Your answer should be an exact copy of every record.
------------------------------------------------------------
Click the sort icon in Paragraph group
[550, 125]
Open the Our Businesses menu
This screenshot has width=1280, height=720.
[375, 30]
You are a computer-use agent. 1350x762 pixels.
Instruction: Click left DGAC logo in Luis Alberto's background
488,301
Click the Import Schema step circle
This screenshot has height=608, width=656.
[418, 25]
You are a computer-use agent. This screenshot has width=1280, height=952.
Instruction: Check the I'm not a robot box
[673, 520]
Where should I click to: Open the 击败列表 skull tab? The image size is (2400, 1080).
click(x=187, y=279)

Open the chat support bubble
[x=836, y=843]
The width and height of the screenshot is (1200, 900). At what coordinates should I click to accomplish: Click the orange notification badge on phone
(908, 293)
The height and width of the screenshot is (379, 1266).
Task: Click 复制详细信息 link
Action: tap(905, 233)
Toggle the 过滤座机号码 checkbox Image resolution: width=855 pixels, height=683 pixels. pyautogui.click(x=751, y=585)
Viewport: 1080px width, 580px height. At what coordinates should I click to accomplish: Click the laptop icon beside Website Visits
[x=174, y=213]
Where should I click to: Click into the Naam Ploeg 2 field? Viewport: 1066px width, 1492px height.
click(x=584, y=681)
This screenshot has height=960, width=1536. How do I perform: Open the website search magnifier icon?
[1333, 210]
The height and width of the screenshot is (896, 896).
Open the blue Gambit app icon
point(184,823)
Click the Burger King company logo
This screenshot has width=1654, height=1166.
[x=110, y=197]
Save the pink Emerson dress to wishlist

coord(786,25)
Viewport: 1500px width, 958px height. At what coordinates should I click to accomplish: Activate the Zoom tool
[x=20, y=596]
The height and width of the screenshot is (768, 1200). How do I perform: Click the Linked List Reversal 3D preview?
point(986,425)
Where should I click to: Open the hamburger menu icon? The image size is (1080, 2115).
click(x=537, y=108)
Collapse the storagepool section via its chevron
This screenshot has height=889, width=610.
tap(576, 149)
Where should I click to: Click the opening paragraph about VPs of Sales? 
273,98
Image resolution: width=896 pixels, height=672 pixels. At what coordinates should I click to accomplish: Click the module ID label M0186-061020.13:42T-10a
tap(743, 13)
------------------------------------------------------------
--- SOLUTION FOR THIS PROBLEM ---
Click the sort icon in Paragraph group
[550, 125]
Open the Our Businesses menu
This screenshot has width=1280, height=720.
[375, 30]
You are a computer-use agent. 1350x762 pixels.
Instruction: Click left DGAC logo in Luis Alberto's background
488,301
Click the Import Schema step circle
This screenshot has height=608, width=656.
[418, 25]
You are a computer-use agent. This screenshot has width=1280, height=952.
Instruction: Check the I'm not a robot box
[673, 520]
Where should I click to: Open the 击败列表 skull tab? The image size is (2400, 1080).
click(x=187, y=279)

Open the chat support bubble
[x=836, y=843]
The width and height of the screenshot is (1200, 900). At what coordinates should I click to accomplish: Click the orange notification badge on phone
(908, 293)
The height and width of the screenshot is (379, 1266).
Task: Click 复制详细信息 link
Action: tap(905, 233)
Toggle the 过滤座机号码 checkbox Image resolution: width=855 pixels, height=683 pixels. pyautogui.click(x=751, y=585)
Viewport: 1080px width, 580px height. At what coordinates should I click to accomplish: Click the laptop icon beside Website Visits
[x=174, y=213]
Where should I click to: Click into the Naam Ploeg 2 field? Viewport: 1066px width, 1492px height.
click(x=584, y=681)
This screenshot has height=960, width=1536. How do I perform: Open the website search magnifier icon?
[1333, 210]
The height and width of the screenshot is (896, 896).
Open the blue Gambit app icon
point(184,823)
Click the Burger King company logo
This screenshot has width=1654, height=1166.
[x=110, y=197]
Save the pink Emerson dress to wishlist

coord(786,25)
Viewport: 1500px width, 958px height. At what coordinates should I click to accomplish: Activate the Zoom tool
[x=20, y=596]
The height and width of the screenshot is (768, 1200). How do I perform: Click the Linked List Reversal 3D preview?
point(986,425)
Where should I click to: Open the hamburger menu icon? The image size is (1080, 2115).
click(x=537, y=108)
Collapse the storagepool section via its chevron
This screenshot has height=889, width=610.
tap(576, 149)
Where should I click to: Click the opening paragraph about VPs of Sales? 
273,98
Image resolution: width=896 pixels, height=672 pixels. At what coordinates should I click to accomplish: Click the module ID label M0186-061020.13:42T-10a
tap(743, 13)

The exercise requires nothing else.